For network and cloud operations leaders, the challenge has evolved far beyond "keeping the lights on.” Today’s telecommunications infrastructure is an intricate, multi-cloud beast. However, while the complexity and demands continue to expand, the tools used to manage the infrastructure often remain stuck in a simpler era.

Consequently, it’s no surprise that 87% of IT teams say that internet and cloud dependencies create network blind spots.

Why is traditional network monitoring failing modern telcos?

Traditional monitoring solutions are often static, fragmented, and labor-intensive. They create sprawling "data lakes" that generate more noise than clarity. Ultimately, these tools leave teams drowning in alerts while struggling to pinpoint root causes.

These disconnected tools also create operational silos, turning root-cause analysis into a multi-week "archaeological dig." When you can’t correlate network performance with user experience, every minute spent chasing symptoms instead of failures erodes your mean time to resolution (MTTR) and inflates operating expenses.

How can telcos move from reactive monitoring to proactive observability?

Modern networks demand the precision of a Formula 1 pit wall. You don’t just need a speedometer; you need real-time telemetry correlating every variable to know why performance is lagging. Quite simply, you need to move from network monitoring to network observability.

Network Observability by Broadcom acts as a "codebreaker," transforming disparate sources of telemetry into AI-enabled intelligence. It provides a single source of truth across four critical pillars:

  • Fault analytics. Employ automated, service-centric root cause analysis that enables you to instantly drill down from a service issue to the specific topology.
  • Performance analytics. Leverage advanced anomaly detection and automated baselining so you can preempt service degradations before they have an impact on users.
  • User experience insights. Link customer-facing symptoms directly to infrastructure faults, ensuring staff are notified before subscribers even report an issue.
  • Configuration and flow. Enforce "golden" configurations and gain end-to-end traffic visibility to optimize resource allocation and promote service monetization.

How does unified network observability enable business growth?

This platform is a strategic business enabler, not just a troubleshooting tool. By adopting a data-centric strategy—similar to market leaders like BT Ireland—telcos can achieve these primary objectives:

  1. Unlock high-quality services. Use deep visibility to back premium SLA tiers and gain differentiation in a crowded market.
  2. Minimize multi-cloud risk. Bridge the gap between legacy and cloud-native infrastructure to deliver resilient managed services.
  3. Monetize network intelligence. Turn high‑fidelity telemetry into a revenue‑aligned asset by streaming real‑time network insights to customer AI tools and business systems.
  4. Improve profitability. Reduce operating expense by using AI-enabled diagnostics to automate heavy lifting and minimize unnecessary service tickets.
  5. Enhance client trust. Deliver customizable service views and real‑time health reports that provide transparent, business‑level visibility, so you can demonstrate reliability and strengthen trust.
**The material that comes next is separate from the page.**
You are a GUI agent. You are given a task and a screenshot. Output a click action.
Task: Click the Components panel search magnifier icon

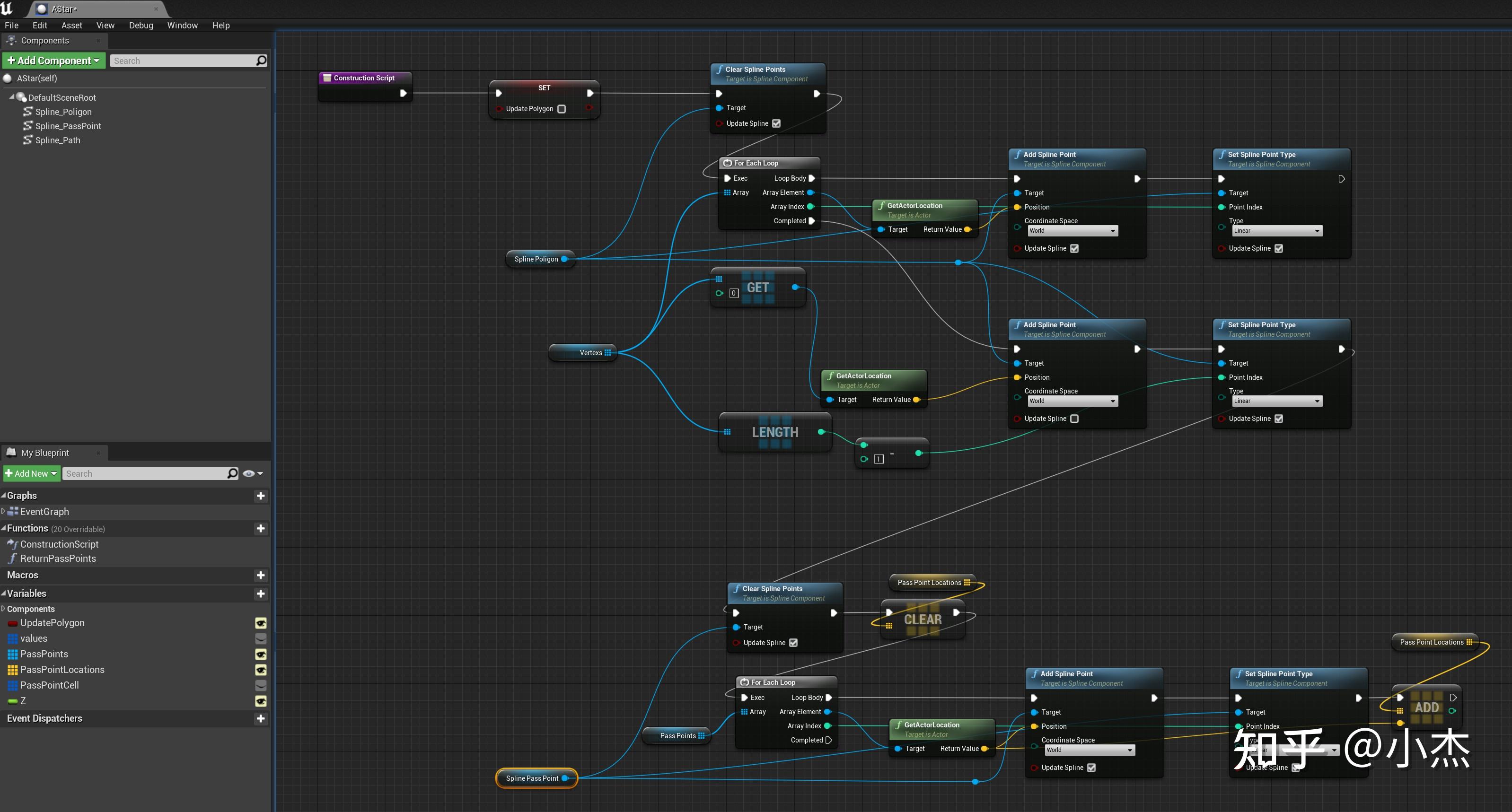pyautogui.click(x=261, y=61)
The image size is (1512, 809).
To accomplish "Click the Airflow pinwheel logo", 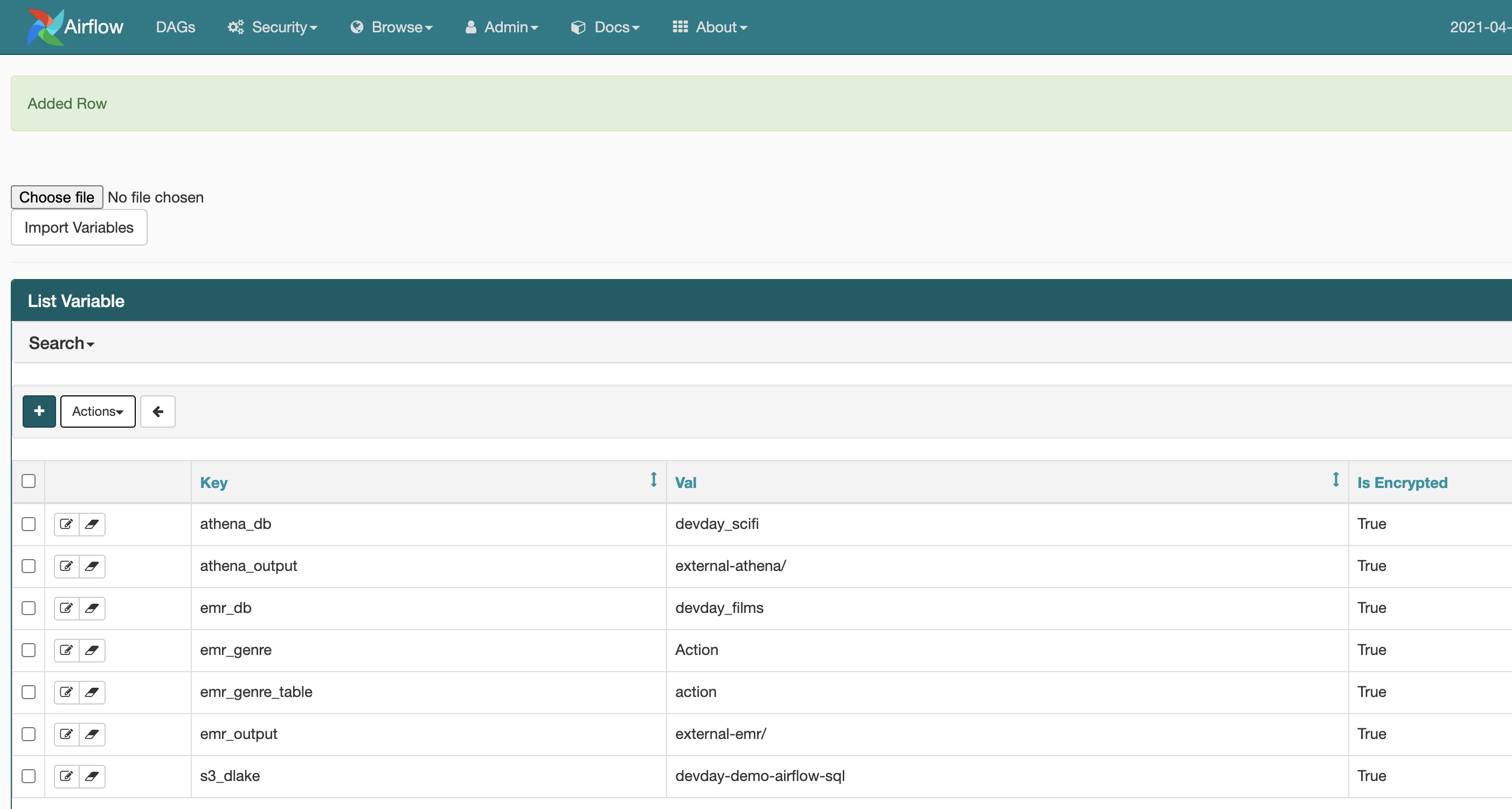I will 45,27.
Ready to break the reactive loop?

Don’t let operational silos stifle your network team’s performance. The complexities of hybrid cloud and multi-tenant services require a new architectural blueprint.


Frequently Asked Questions

What is the difference between network monitoring and network observability for telcos?

Traditional monitoring tracks predefined KPIs and SNMP traps to alert on threshold breaches. Conversely, network observability provides deep context by correlating telemetry across distributed architectures and multi-cloud edges. It empowers Telcos to resolve "why" a service is degraded—rather than just "what" device is down—by unifying subscriber experience, hop-by-hop traffic flows, and virtualized infrastructure into a single, actionable source of truth.

How does AI-driven root cause analysis (RCA) reduce MTTR in multi-cloud networks?

AI-driven root cause analysis leverages machine learning to suppress "event storms" from fragmented telemetry, pinpointing the specific topological shift or configuration change causing failure. By automating high-cardinality data correlation, Telcos bypass manual "war rooms" to initiate immediate remediation. This accelerates mean time to resolution (MTTR), safeguarding SLOs across complex, software-defined underlays and third-party cloud environments.

Why is user experience visibility critical for modern network operations?

In modern distributed ecosystems, a network can appear "healthy" via backend metrics while subscribers suffer from latency or jitter. Integrating user experience insights into the NOC allows teams to observe the network through the subscriber’s lens. This proactive strategy links infrastructure health to subscriber-centric outcomes, enabling operators to resolve gaps in assuring the service quality experience they trigger support tickets, drive churn, or impact service-level commitments.